Immobilienbewertung als Black Box
hek Frankfurt
– Die meisten Unternehmen haben sich bisher kaum auf die neue Grundsteuer vorbereitet. Das zeigt eine Befragung der Wirtschaftsprüfungs- und Beratungsgesellschaft KPMG. Für die bereits in wenigen Wochen anstehende Neubewertung der Immobilien fehlten größtenteils die notwendigen Daten.
Die Grundsteuerreform, die das Bundesverfassungsgericht dem Gesetzgeber auferlegt hat, tritt zwar erst 2025 in Kraft. Aber zum Stichtag 1. Januar 2022 müssen bundesweit 36 Millionen Immobilien neu bewertet werden, davon 12 Millionen Geschäftsgrundstücke und 24 Millionen Wohnimmobilien. Und ab 1. Juli nächsten Jahres sind die Feststellungserklärungen für die Grundstückswerte digital einzureichen.

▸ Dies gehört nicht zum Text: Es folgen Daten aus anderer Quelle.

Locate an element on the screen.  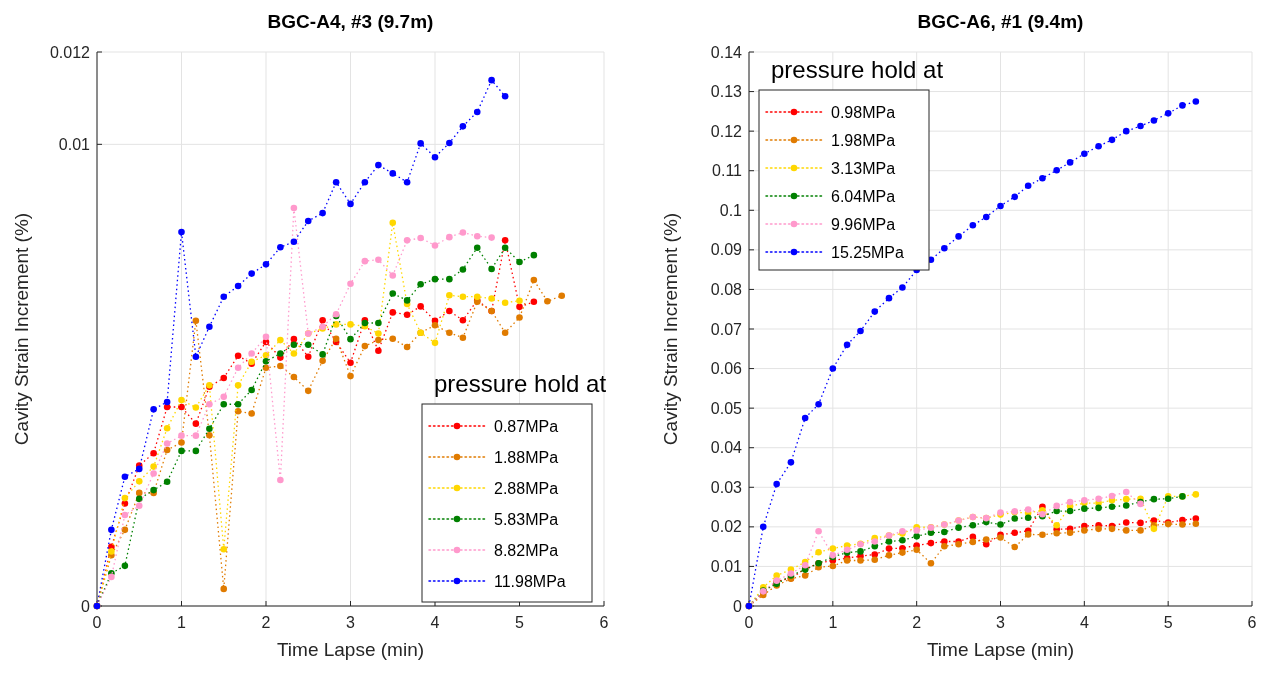
legend-label: 6.04MPa is located at coordinates (864, 196).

Steuerpflichtige mit größerem Immobilienvermögen müssen dafür laut KPMG große Datenmengen beschaffen. Diese lägen in vielen Fällen gar nicht oder nicht im benötigten Format vor, sagt Jürgen Lindauer, Direktor im Bereich Steuern.
Laut der Umfrage unter 300 Unternehmen hat nur ein Fünftel mit der Datensammlung begonnen. Jede dritte Firma habe nach eigenen Angaben die Datenerhebung nicht einmal geplant. Drei von vier Unternehmen hätten die Grundsteuerreform als komplex oder sehr komplex bezeichnet. Nur jede zehnte Firma fühle sich gut informiert.
Fast zwei Drittel der Unternehmen befürchten, dass die Reform zu einer höheren Steuerbelastung führt als bisher. Die Politik hat zwar zugesagt, dass die Änderungen aufkommensneutral sein sollen. Doch über die Hebesätze entscheiden die einzelnen Kommunen, nicht Bund oder Länder.
Künftig gelten je nach Bundesland sehr unterschiedliche Modelle für die Grundsteuer. Wie KPMG erläutert, gibt es ein Bundes-, ein Boden-, ein Flächen- und ein Flächen-Lage-Modell. Die Bundesländer hätten frei entscheiden können, ob und wie sie vom Bundesmodell abweichen. Die Folge: Wer in mehreren Bundesländern Immobilien besitzt, muss sich mit sehr unterschiedlichen Regelungen herumschlagen. Ein Beispiel: Im Bundesmodell gilt bei Geschäftsgrundstücken die Bruttogrundfläche, in Ländermodellen die Nutzfläche der Immobilie.
Auf die geringste Akzeptanz bei den Befragten stößt das Bundesmodell. Grund sei vermutlich, dass es das komplexeste sei und vielfach bisher nicht vorhandene Daten und Wertungen erfordere. In manchen Bundesländern sei die Gesetzgebung noch nicht einmal abgeschlossen, obwohl der Feststellungszeitpunkt kurz bevorsteht.
Hans Volkert Volckens, Leiter Immobilien und Asset Management bei KPMG, wertete das Ganze als „Scheitern des Bundesgesetzgebers“, der genug Zeit gehabt habe, ein gutes Gesetz auf den Weg zu bringen. Stattdessen gebe es nun einen „föderalen Flickenteppich“. Als „überraschend niedrig“ stuft KPMG die Zahl der Mitarbeiter ein, die sich mit der Grundsteuer befasst. Bei mehr als der Hälfte der Unternehmen seien es nur ein bis zwei Personen. „Das ist alarmierend“, meint Volckens.
Die Wirtschaftsprüfungsgesellschaft empfiehlt, für die vorgeschriebene Meldung von Umbauten, Ausbauten und anderen Veränderungen an Grundstücken und Immobilien einen speziellen Prozess zu implementieren. Das hätten bisher nur 7% der Unternehmen getan. Laut Lindauer handelt es sich bei diesen Anzeigen um eine Steuererklärung. Jedes Versäumnis könne unangenehme Folgen haben. Der Steuerexperte rät davon ab abzuwarten, bis das Finanzamt brieflich eine Erklärung anfordert. Es sei davon auszugehen, dass die Aufforderung zur Abgabe durch eine öffentliche Bekanntmachung erfolgen werde.